I might be confused. The difference between your output and the output of

occupation_counts = (df.groupby(['income'])['occupation']
                     .value_counts(normalize=True)
                     .rename('percentage')
                     .mul(100)
                     .reset_index()
                     .sort_values('occupation'))
p = sns.barplot(x="occupation", y="percentage", hue="income", data=occupation_counts)
_ = plt.setp(p.get_xticklabels(), rotation=90)  # Rotate labels

is, it seems to me, only the order of the columns.

enter image description here

And you seem to care about that, since you pass sort=False.
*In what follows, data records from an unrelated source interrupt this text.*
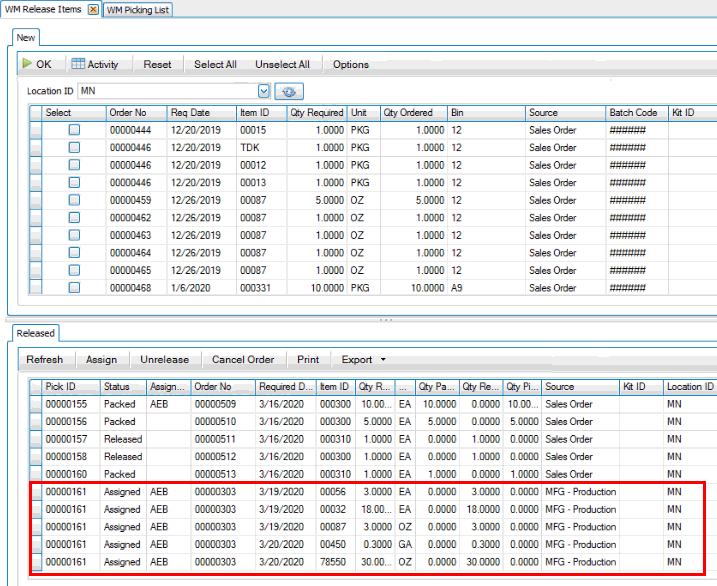Viewport: 717px width, 586px height.
Task: Open the Activity grid view
Action: (x=95, y=64)
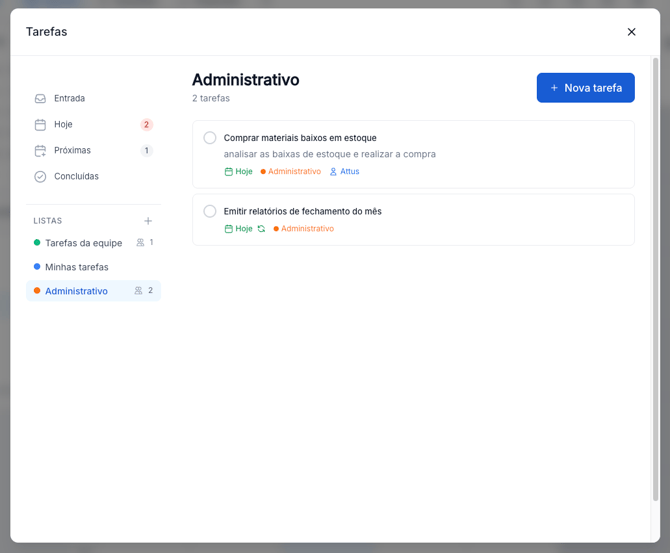Viewport: 670px width, 553px height.
Task: Click the members icon on Administrativo list
Action: [x=138, y=291]
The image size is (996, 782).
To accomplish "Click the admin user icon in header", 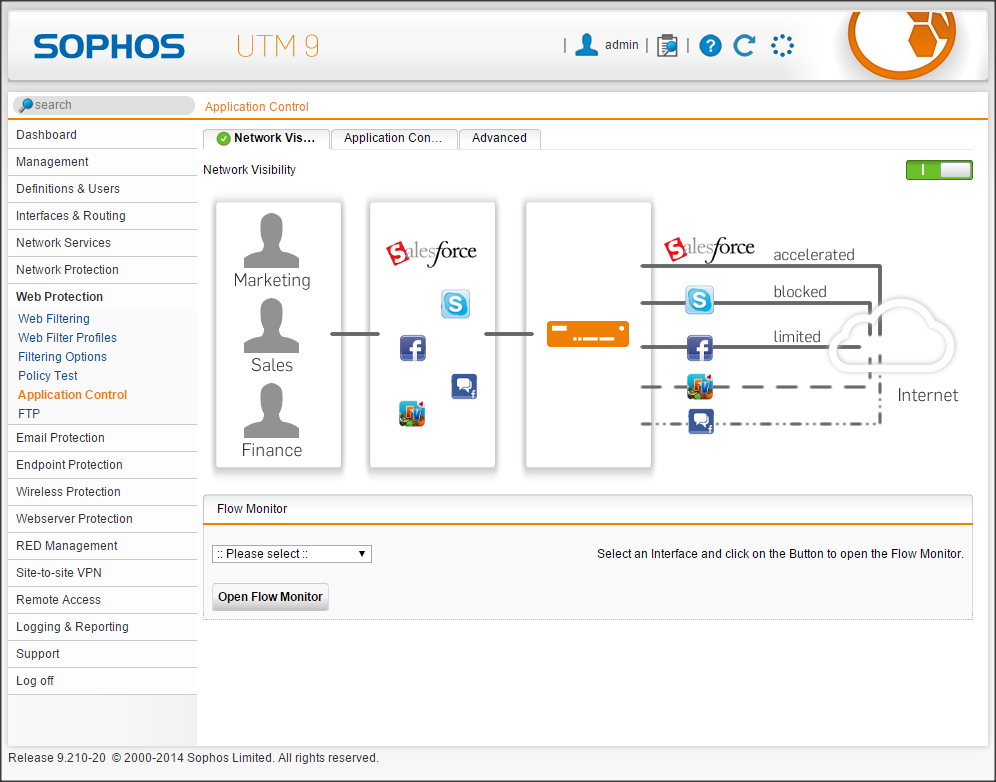I will coord(587,45).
But then, in your code the order is determined uniquely by chance (and the order in which the dictionary is iterated even changes from run to run with Python 3.5).


You could do this with sns.histplot by setting the following properties:

  • stat = 'density' (this will make the y-axis the density rather than count)
  • common_norm = False (this will normalize each density independently)

See the simple example below:

import numpy as np
import pandas as pd
import seaborn as sns
df = sns.load_dataset('titanic')

ax = sns.histplot(x = df['class'], hue=df['survived'], multiple="dodge", 
                  stat = 'density', shrink = 0.8, common_norm=False)

Output


With newer versions of seaborn you can do following:

import numpy as np
import pandas as pd
import seaborn as sns
sns.set(color_codes=True)

df = sns.load_dataset('titanic')
df.head()

x,y = 'class', 'survived'

(df
.groupby(x)[y]
.value_counts(normalize=True)
.mul(100)
.rename('percent')
.reset_index()
.pipe((sns.catplot,'data'), x=x,y='percent',hue=y,kind='bar'))


output

enter image description here

Update: Also show percentages on top of barplots

If you also want percentages, you can do following:

import numpy as np
import pandas as pd
import seaborn as sns

df = sns.load_dataset('titanic')
df.head()

x,y = 'class', 'survived'

df1 = df.groupby(x)[y].value_counts(normalize=True)
df1 = df1.mul(100)
df1 = df1.rename('percent').reset_index()

g = sns.catplot(x=x,y='percent',hue=y,kind='bar',data=df1)
g.ax.set_ylim(0,100)

for p in g.ax.patches:
    txt = str(p.get_height().round(2)) + '%'
    txt_x = p.get_x() 
    txt_y = p.get_height()
    g.ax.text(txt_x,txt_y,txt)

enter image description here